Sensing and Manipulation: A Co-Dependence
The term "haptics" has been used for years by researchers in human psychophysics who study how people
use their hands to sense and manipulate objects. Unique among our sensory modalities, haptics relies on
action to stimulate perception. To sense the shape of a cup we do not take a simple tactile snapshot and go
away to think about what we felt. Rather, we grasp and manipulate the object, running our fingers across its
shape and surfaces in order to build a mental image of a cup. This co-dependence between sensing and
manipulation is at the heart of understanding how humans can so deftly interact with the physical world.

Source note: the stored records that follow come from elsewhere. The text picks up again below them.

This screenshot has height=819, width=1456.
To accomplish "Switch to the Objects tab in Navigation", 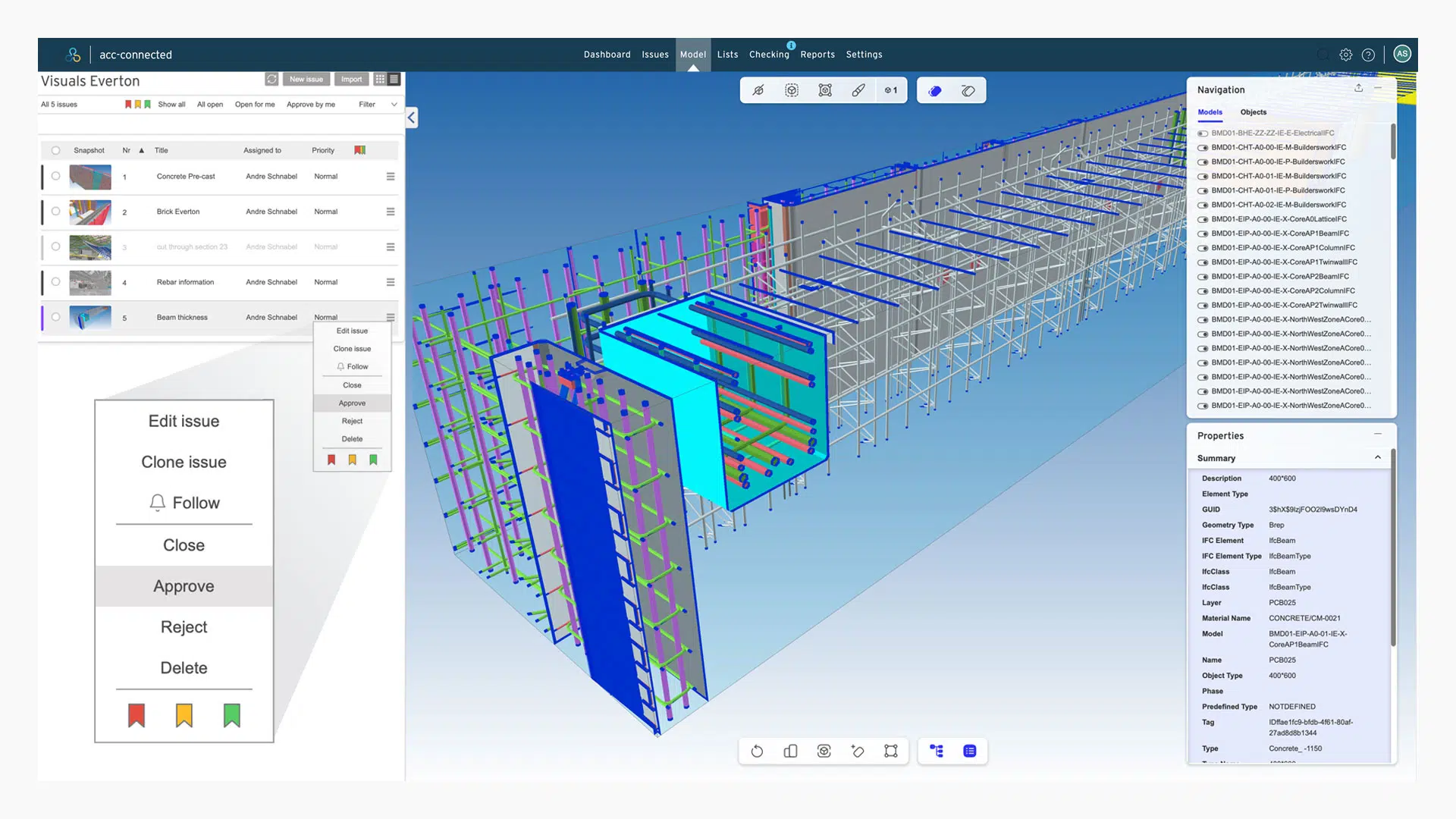I will (1253, 112).
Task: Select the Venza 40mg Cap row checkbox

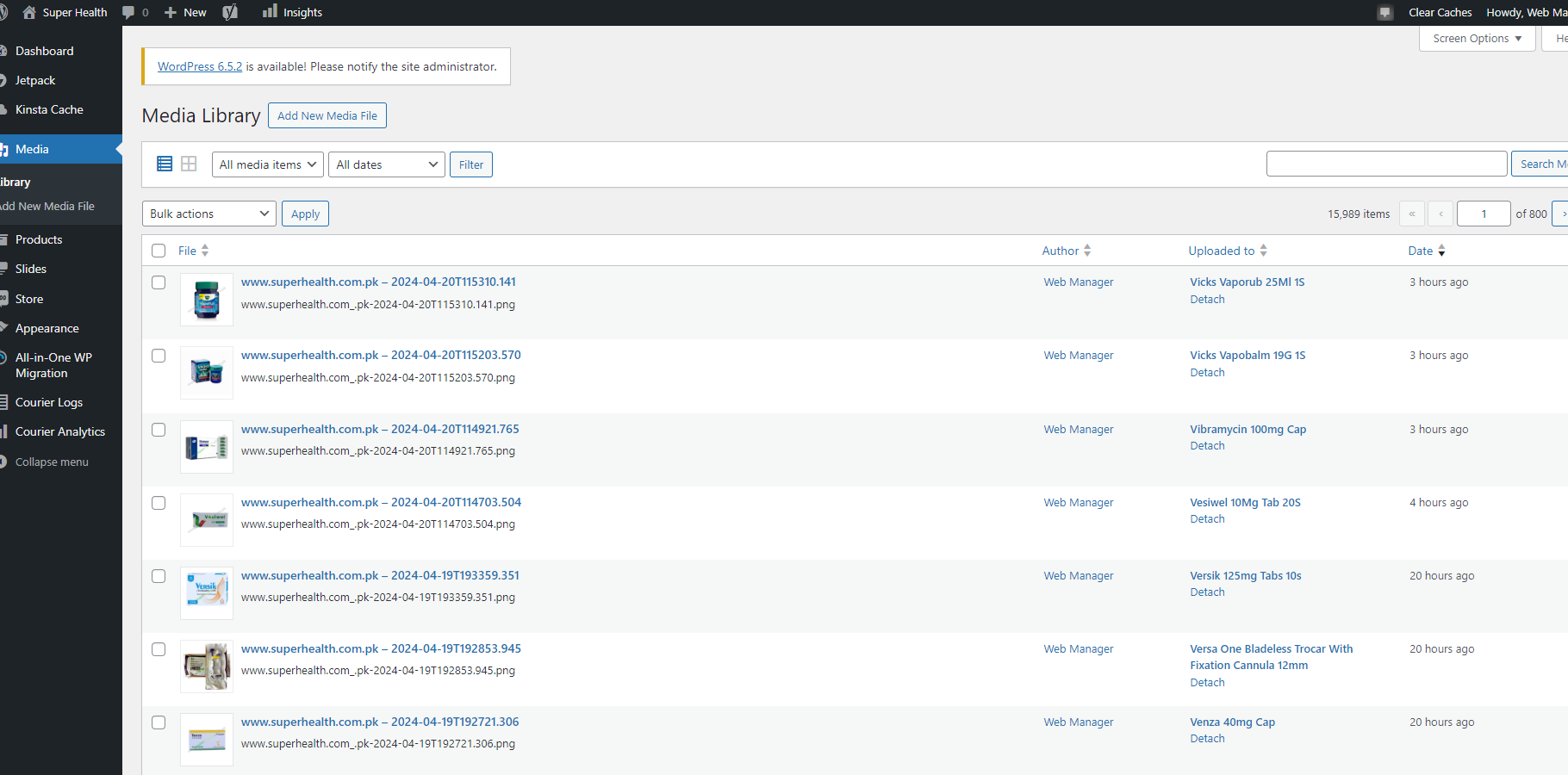Action: click(x=159, y=722)
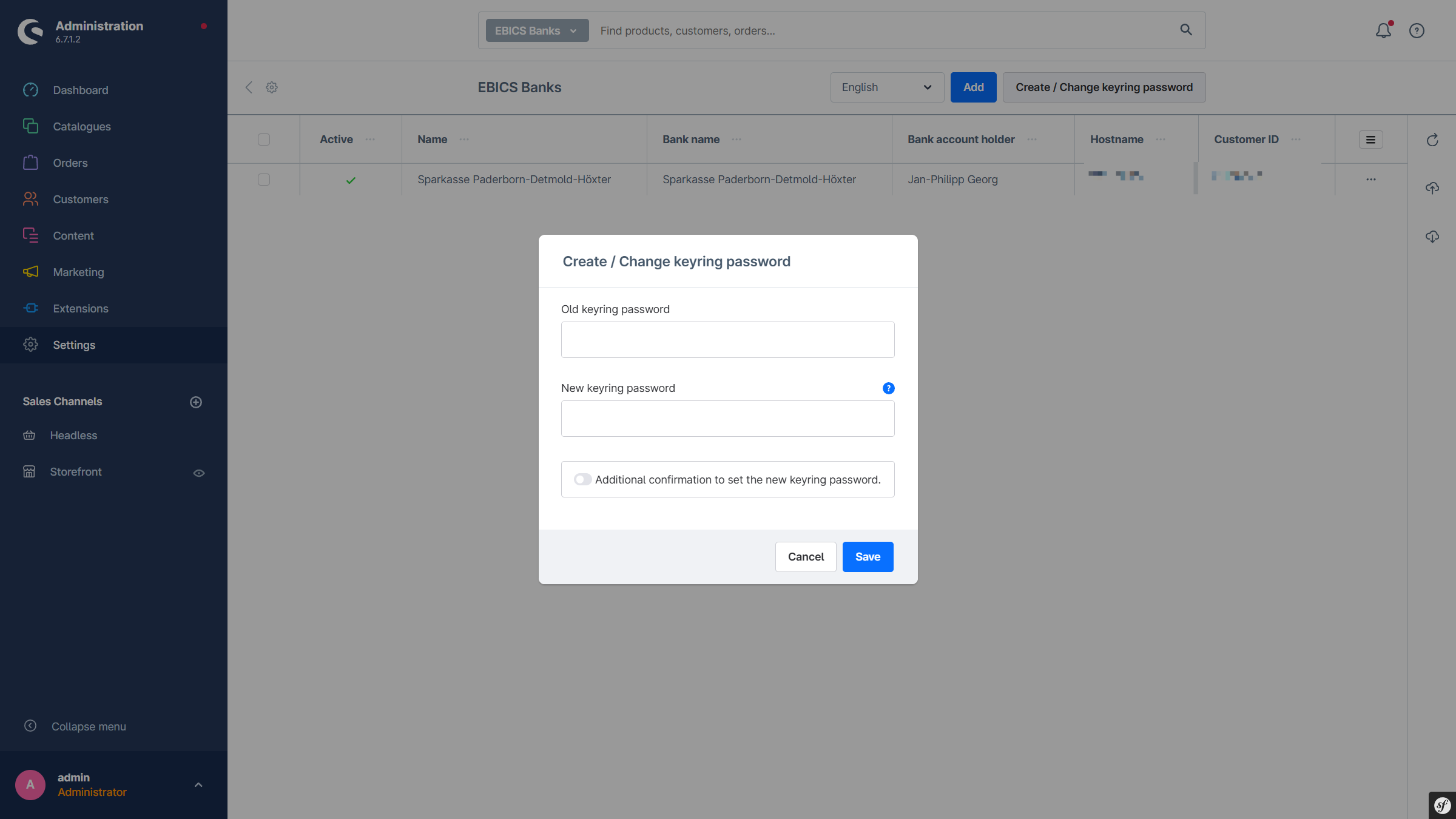1456x819 pixels.
Task: Expand the admin user menu chevron
Action: (198, 784)
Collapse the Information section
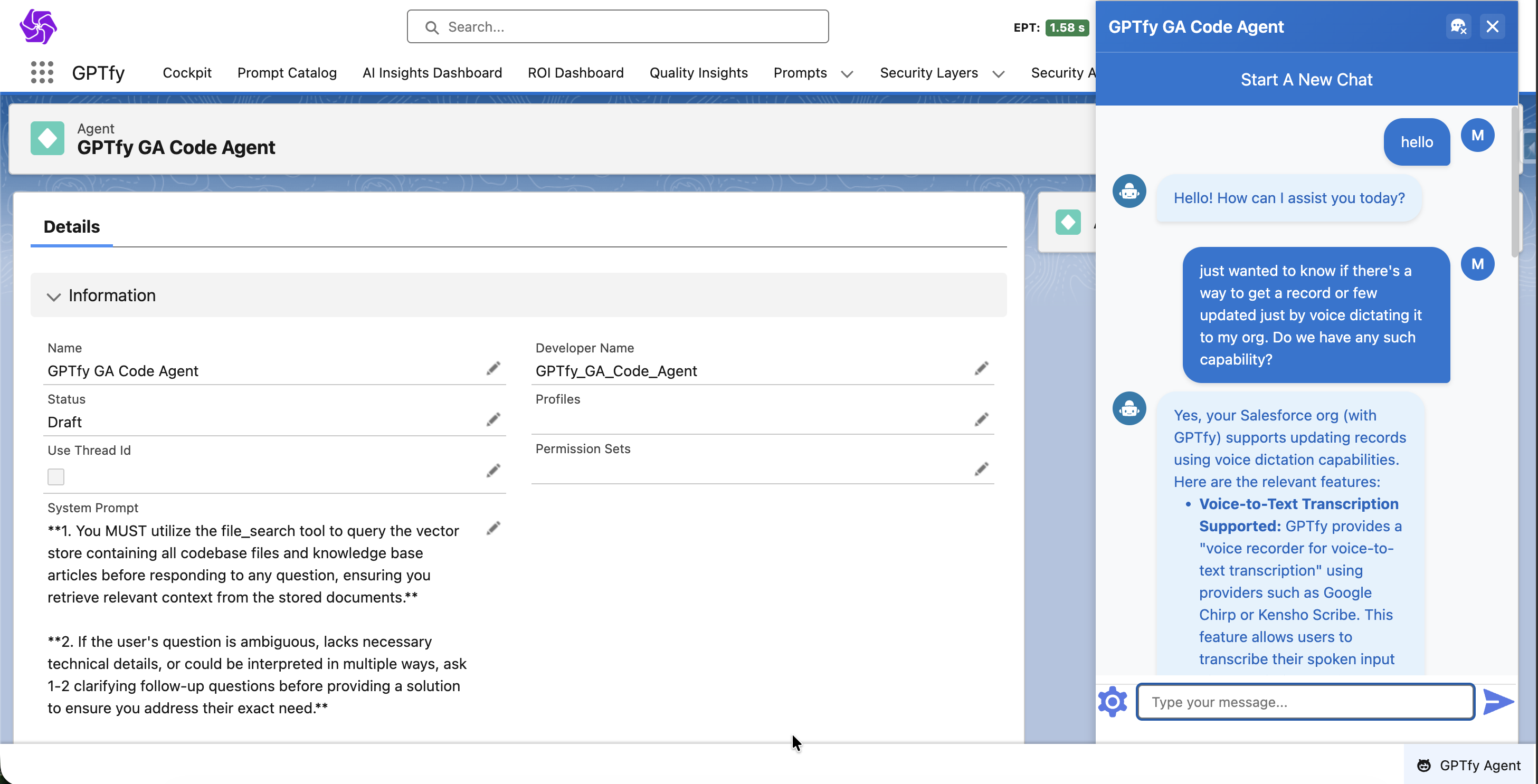The image size is (1538, 784). 54,297
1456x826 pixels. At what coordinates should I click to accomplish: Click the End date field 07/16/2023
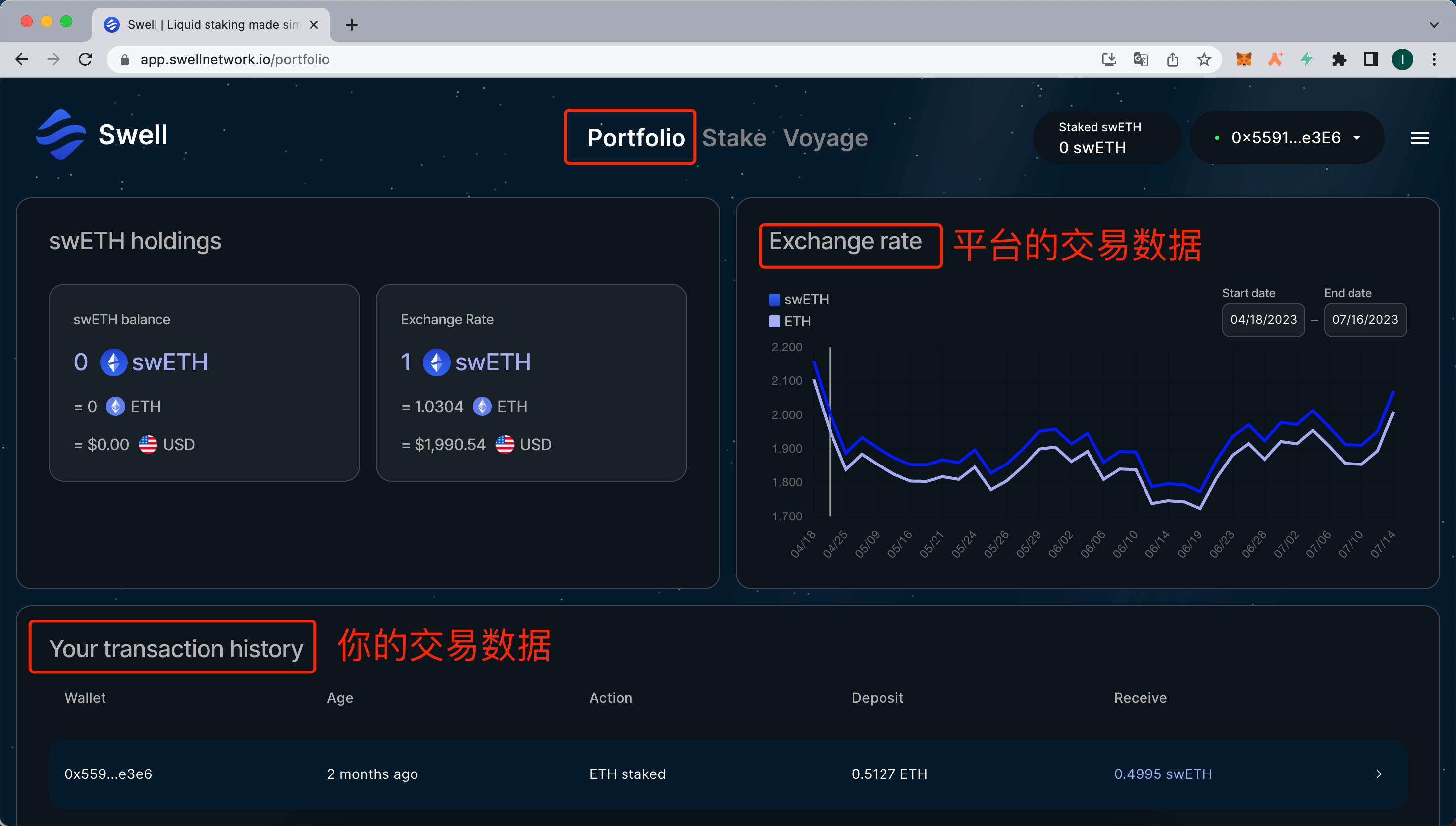[1365, 319]
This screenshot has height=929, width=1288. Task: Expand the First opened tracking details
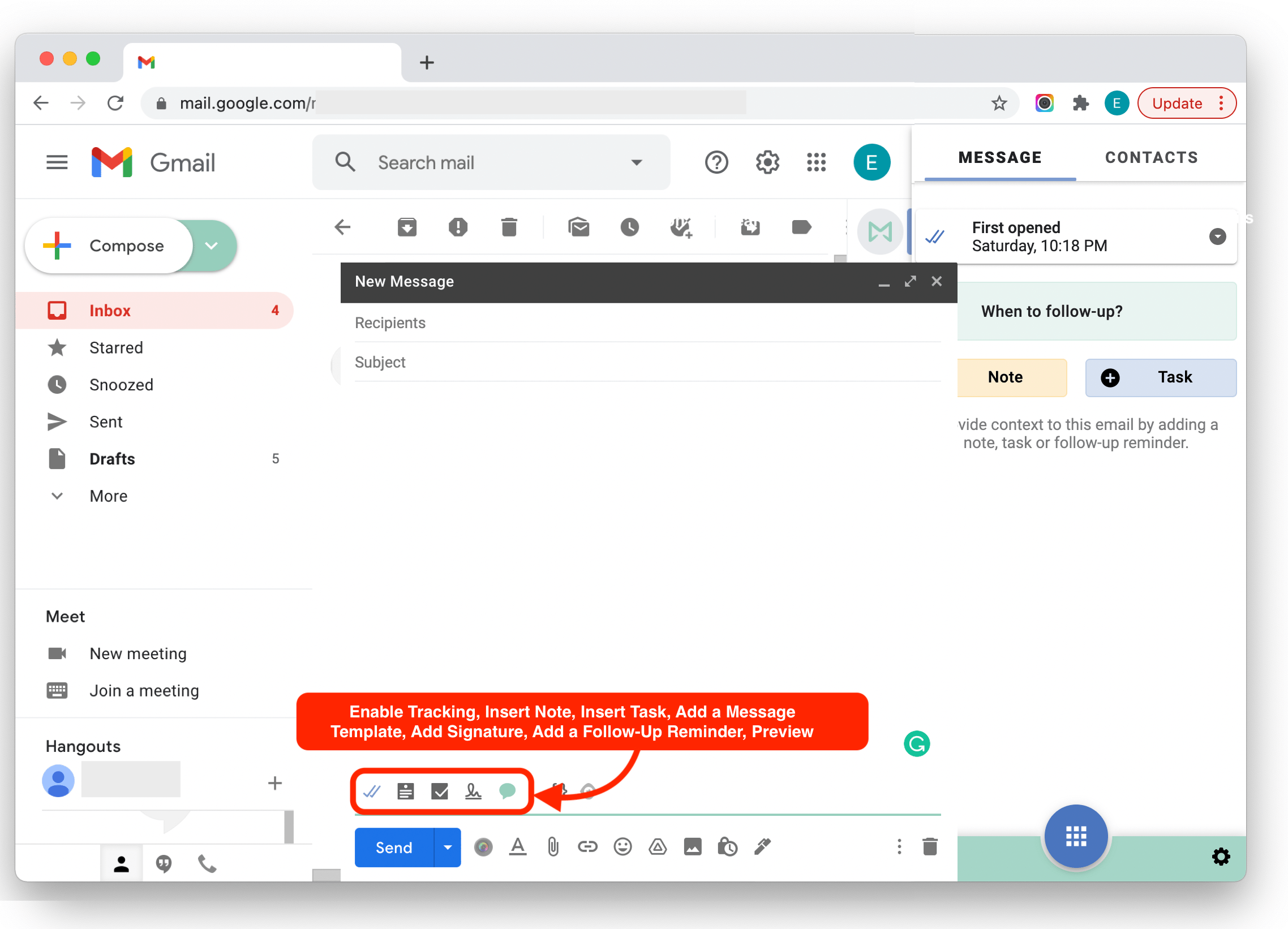click(1217, 237)
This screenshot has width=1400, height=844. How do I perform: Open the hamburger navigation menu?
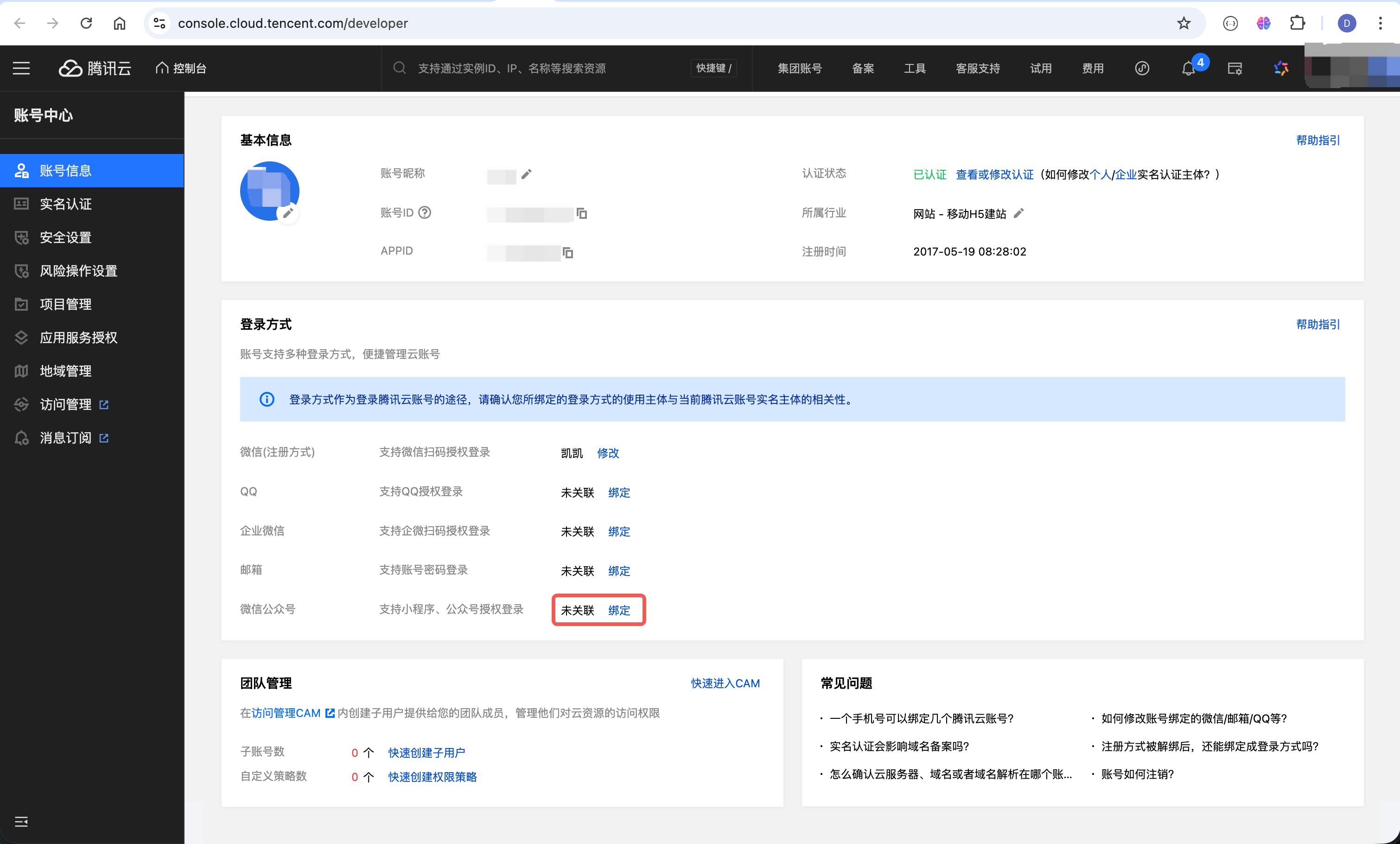tap(21, 68)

Recently the term "haptic interfaces" has begun to be used by human interface technologists to describe
devices that measure the motions of, and stimulate the sensory capabilities within, our hands. There is a long
and respectable history in the development of devices to permit humans to control remotely located robots
(tele-manipulators). Yet, it has taken the explosion of computer capability and the yearning for better ways to
connect to newly complex computer-generated worlds to drive the creation and development of practical
devices for haptic interaction.
A Feel for Remote Control
For as long as people have been remotely controlling machines, devices have been built to give us a sense of
feel when controlling remote actions. Even before the days when we needed to safely manipulate hazardous
radioactive materials, remote manipulation devices had been built. Early on these took the form of simple
lever- and cable-actuated tongs on the end of a pole. These evolved into mechanical contrivances with
elbows, wrists and crude hands. So-called "hot-cell manipulators" enabled workers to grasp a flask and pour a
dangerous liquid. The worker could move, orient and squeeze a simple pistol grip to control the remotely
located "tongs" to perform the work. Mechanical links and cables communicated motions and forces between
the humans and a remote hand.
Early researchers quickly recognized the need to transmit these motions and forces with as much fidelity and
speed (bandwidth) as possible. They struggled to find ways to eliminate friction and sloppiness in the
mechanical actions. From the works of pioneers such as Mosher, Goertz, Vertut, Flatau and many others
came designs that permitted remote manipulation of objects with a high degree of dexterity; many of these
designs are still in use in the nuclear and hazardous material industries.
As the need for more distant remote manipulation arose, researchers developed designs that eliminated the
direct mechanical connection between the master and remote devices. Using motors and simple electronic
sensors, it became possible to connect human hand actions to a remote manipulator via electronic signals.
Within these devices, motors provided the force both to perform the task and to provide the user with the feel
of doing the task.
Toward Computer-Generated Reality
At some point, it was realized that if correct electrical signals could be generated by a computer, the master
device could be used to make users feel as though they were performing a real task. In reality, users would
simply be interacting through motors with a computer program. Early experiments were conducted by Knoll at
AT&T, Kilpatrick and Brooks at The University of North Carolina at Chapel Hill, and Wilson at The University
of California - San Diego. They demonstrated that the sense of touching simple shapes could indeed be
evoked by programming computers to control electromechanical master devices.